» WHAT YOU WILL DO: Please give again, word for word, the line that contains "WritersDigestShop.com (282, 1366)" and every line after it to the end of the data, with no other lines.

» SUPPLIED DATA:
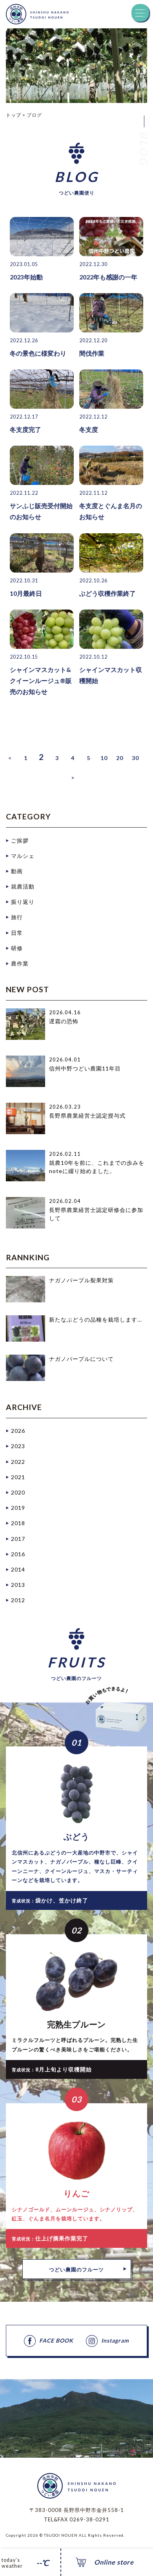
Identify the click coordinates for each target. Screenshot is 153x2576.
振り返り (23, 901)
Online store (114, 2562)
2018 (18, 1523)
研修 (17, 948)
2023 (18, 1446)
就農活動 (23, 886)
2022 (18, 1461)
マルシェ (23, 855)
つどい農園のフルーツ (76, 2269)
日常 (17, 932)
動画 (17, 871)
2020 (18, 1492)
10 (103, 758)
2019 (18, 1507)
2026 (18, 1430)
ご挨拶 (20, 840)
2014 (18, 1569)
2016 (18, 1554)
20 (119, 758)
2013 (18, 1584)
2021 (18, 1477)
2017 (18, 1538)
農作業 (20, 963)
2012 (18, 1600)
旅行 (17, 917)
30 (135, 758)
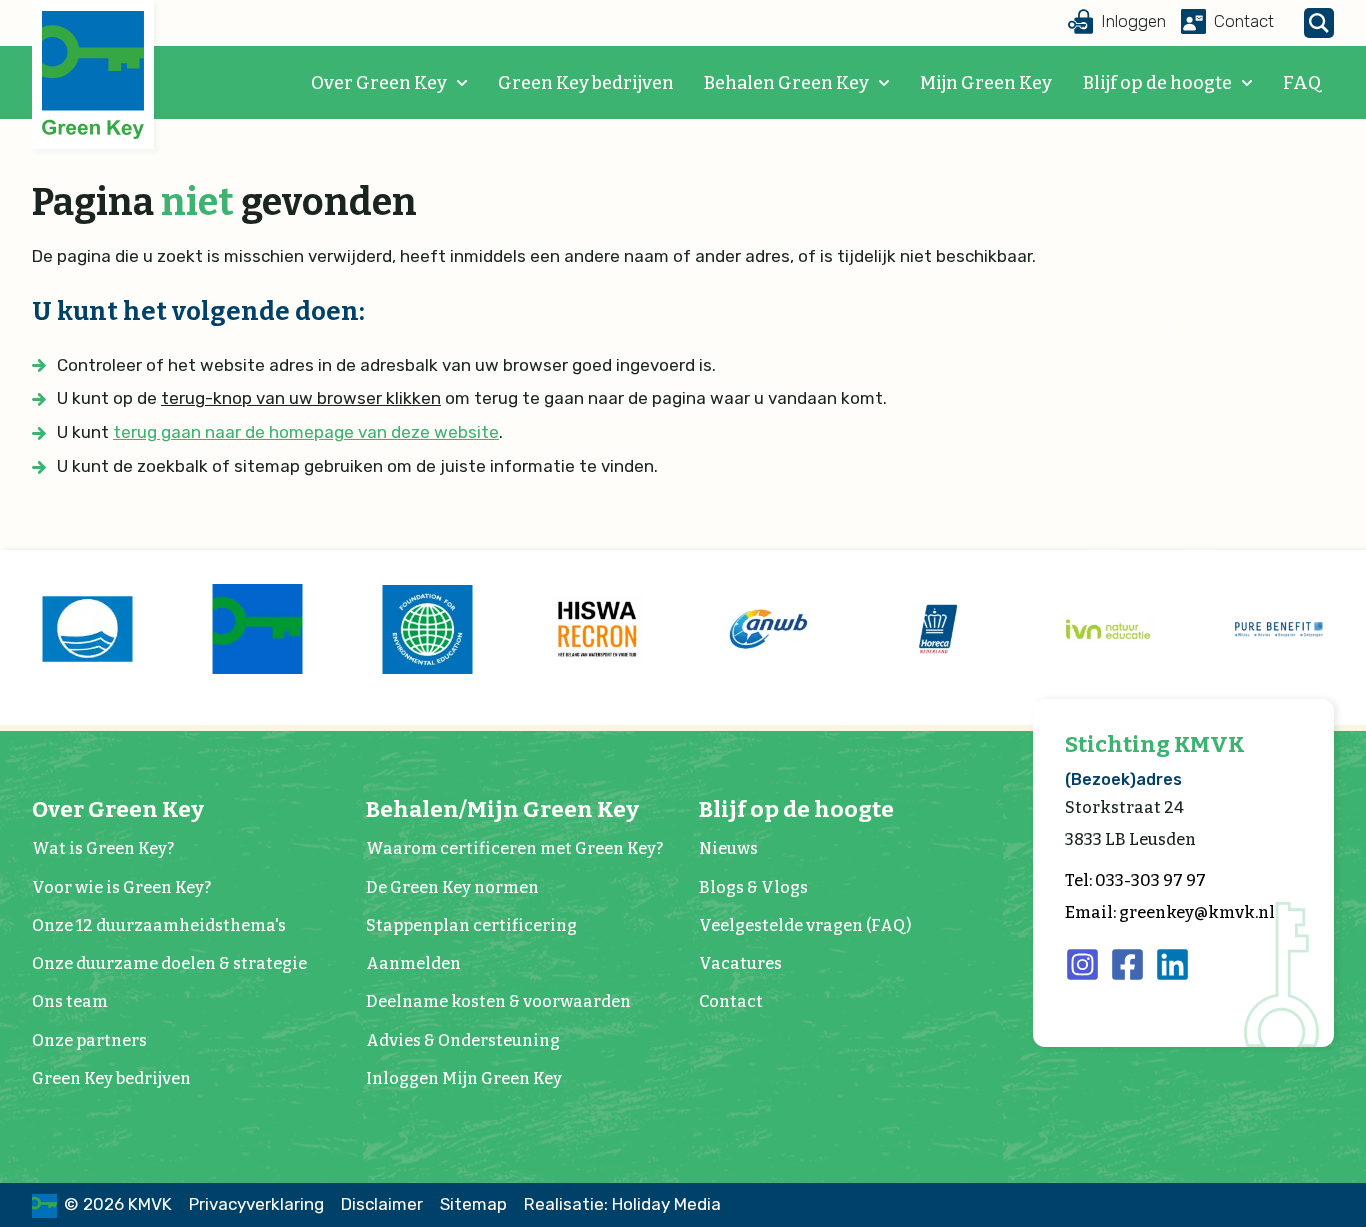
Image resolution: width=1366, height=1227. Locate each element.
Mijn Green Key (986, 83)
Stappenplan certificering (471, 925)
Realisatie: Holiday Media (622, 1204)
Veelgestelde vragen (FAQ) (805, 925)
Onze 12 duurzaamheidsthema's (159, 925)
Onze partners (89, 1040)
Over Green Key (379, 83)
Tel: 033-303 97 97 (1135, 880)
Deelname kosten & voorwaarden (498, 1001)
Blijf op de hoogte (1157, 83)
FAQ (1302, 83)
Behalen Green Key (786, 83)
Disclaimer (382, 1204)
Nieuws (728, 848)
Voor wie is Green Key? (121, 887)
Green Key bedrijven (586, 83)
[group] (87, 629)
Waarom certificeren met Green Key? (514, 848)
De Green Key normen (452, 887)
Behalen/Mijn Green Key (502, 809)
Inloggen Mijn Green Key (464, 1078)
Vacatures (740, 963)
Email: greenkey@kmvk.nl (1170, 912)
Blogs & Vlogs (753, 887)
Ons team (70, 1001)
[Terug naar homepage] (93, 75)
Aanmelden (413, 963)
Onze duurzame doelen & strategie (169, 963)
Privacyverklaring (256, 1204)
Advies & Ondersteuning (463, 1040)
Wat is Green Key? (103, 848)
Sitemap (473, 1204)
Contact (731, 1001)
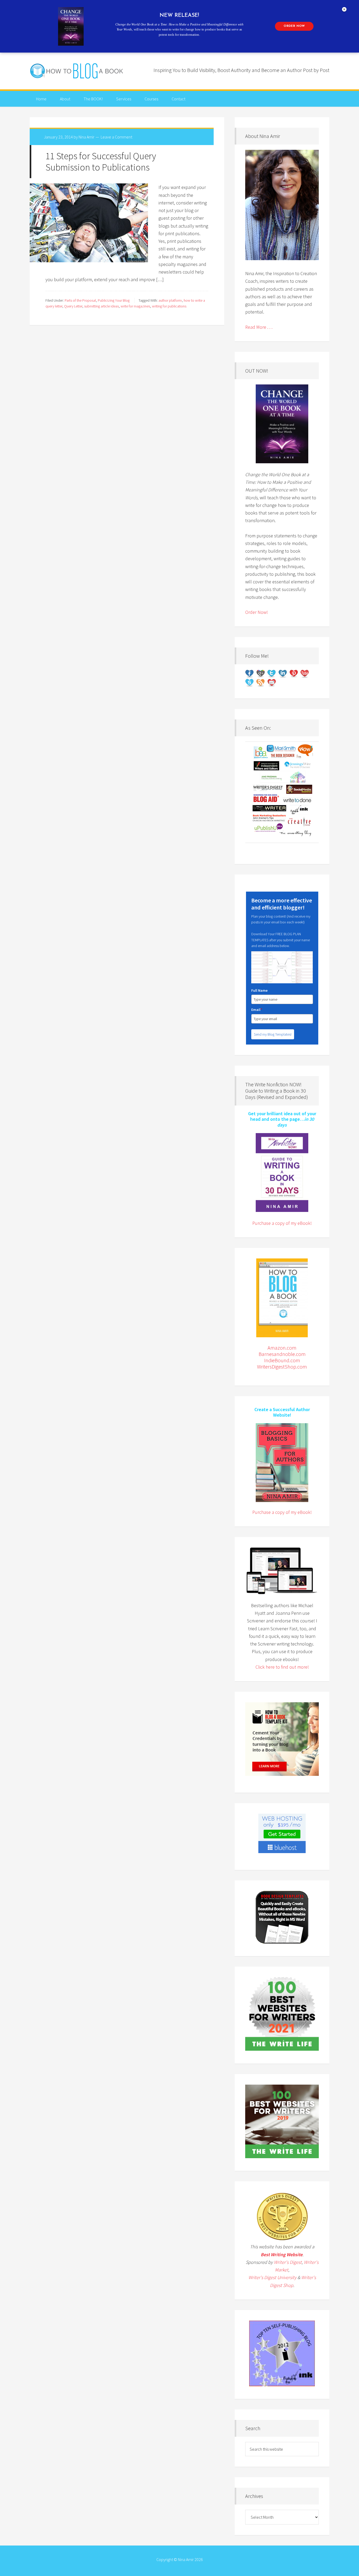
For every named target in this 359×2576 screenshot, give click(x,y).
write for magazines (135, 306)
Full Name (259, 990)
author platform (170, 300)
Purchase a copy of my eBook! (282, 1223)
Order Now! (256, 612)
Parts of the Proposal (80, 300)
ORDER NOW (294, 26)
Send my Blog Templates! (272, 1034)
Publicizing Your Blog (114, 300)
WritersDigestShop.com (282, 1366)
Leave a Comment (116, 137)
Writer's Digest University (272, 2277)
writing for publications (169, 306)
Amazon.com (282, 1347)
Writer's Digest (288, 2262)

» ANSWER TO THIS EXERCISE:
WritersDigestShop.com (282, 1366)
Leave a Comment (116, 137)
Writer's Digest University (272, 2277)
writing for publications (169, 306)
Amazon.com (282, 1347)
Writer's Digest (288, 2262)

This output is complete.